■ Records to process ■

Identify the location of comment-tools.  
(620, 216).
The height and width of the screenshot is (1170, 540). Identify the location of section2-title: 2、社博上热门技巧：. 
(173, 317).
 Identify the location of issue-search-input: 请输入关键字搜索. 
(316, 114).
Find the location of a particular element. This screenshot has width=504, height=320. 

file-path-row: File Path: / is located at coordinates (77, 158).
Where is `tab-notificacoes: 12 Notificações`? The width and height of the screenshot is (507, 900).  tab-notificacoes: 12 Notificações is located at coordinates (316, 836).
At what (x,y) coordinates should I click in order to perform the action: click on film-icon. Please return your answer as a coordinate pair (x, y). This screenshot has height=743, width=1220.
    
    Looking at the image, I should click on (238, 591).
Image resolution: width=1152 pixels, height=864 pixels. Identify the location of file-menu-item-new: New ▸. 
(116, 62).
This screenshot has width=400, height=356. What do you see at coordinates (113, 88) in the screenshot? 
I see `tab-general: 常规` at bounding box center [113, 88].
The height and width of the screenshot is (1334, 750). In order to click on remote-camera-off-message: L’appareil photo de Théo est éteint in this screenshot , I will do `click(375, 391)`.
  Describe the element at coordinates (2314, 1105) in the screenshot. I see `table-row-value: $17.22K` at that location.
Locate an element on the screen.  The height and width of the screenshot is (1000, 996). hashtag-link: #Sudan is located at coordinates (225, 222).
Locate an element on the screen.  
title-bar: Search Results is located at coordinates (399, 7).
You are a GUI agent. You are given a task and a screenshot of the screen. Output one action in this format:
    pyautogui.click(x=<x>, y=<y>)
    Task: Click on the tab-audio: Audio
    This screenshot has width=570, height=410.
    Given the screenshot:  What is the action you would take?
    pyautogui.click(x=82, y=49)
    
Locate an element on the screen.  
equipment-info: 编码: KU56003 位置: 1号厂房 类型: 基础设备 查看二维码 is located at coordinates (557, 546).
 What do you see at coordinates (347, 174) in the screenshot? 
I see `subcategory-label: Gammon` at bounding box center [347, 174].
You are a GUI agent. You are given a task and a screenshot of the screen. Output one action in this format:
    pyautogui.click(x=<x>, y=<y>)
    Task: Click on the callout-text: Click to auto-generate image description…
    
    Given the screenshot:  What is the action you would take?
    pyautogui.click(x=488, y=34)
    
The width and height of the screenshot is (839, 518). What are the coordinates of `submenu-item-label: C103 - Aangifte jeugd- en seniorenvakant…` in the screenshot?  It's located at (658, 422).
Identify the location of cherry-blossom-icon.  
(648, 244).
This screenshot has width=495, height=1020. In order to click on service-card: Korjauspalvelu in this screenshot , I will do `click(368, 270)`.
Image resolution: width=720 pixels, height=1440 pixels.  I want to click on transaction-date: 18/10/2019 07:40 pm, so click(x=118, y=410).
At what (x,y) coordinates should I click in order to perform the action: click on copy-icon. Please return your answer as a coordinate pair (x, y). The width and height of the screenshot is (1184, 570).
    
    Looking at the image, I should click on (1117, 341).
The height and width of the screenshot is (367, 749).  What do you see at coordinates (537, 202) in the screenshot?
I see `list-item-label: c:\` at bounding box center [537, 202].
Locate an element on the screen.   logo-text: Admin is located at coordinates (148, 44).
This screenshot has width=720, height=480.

■ Job ■
Reproduce the stretch of entries from the start through the line containing "coordinates (316, 836).", including that line, character for character.

■ Solution for this task ■
Identify the location of comment-tools.  
(620, 216).
The height and width of the screenshot is (1170, 540). Identify the location of section2-title: 2、社博上热门技巧：. 
(173, 317).
 Identify the location of issue-search-input: 请输入关键字搜索. 
(316, 114).
Find the location of a particular element. This screenshot has width=504, height=320. 

file-path-row: File Path: / is located at coordinates (77, 158).
Where is `tab-notificacoes: 12 Notificações`? The width and height of the screenshot is (507, 900).  tab-notificacoes: 12 Notificações is located at coordinates (316, 836).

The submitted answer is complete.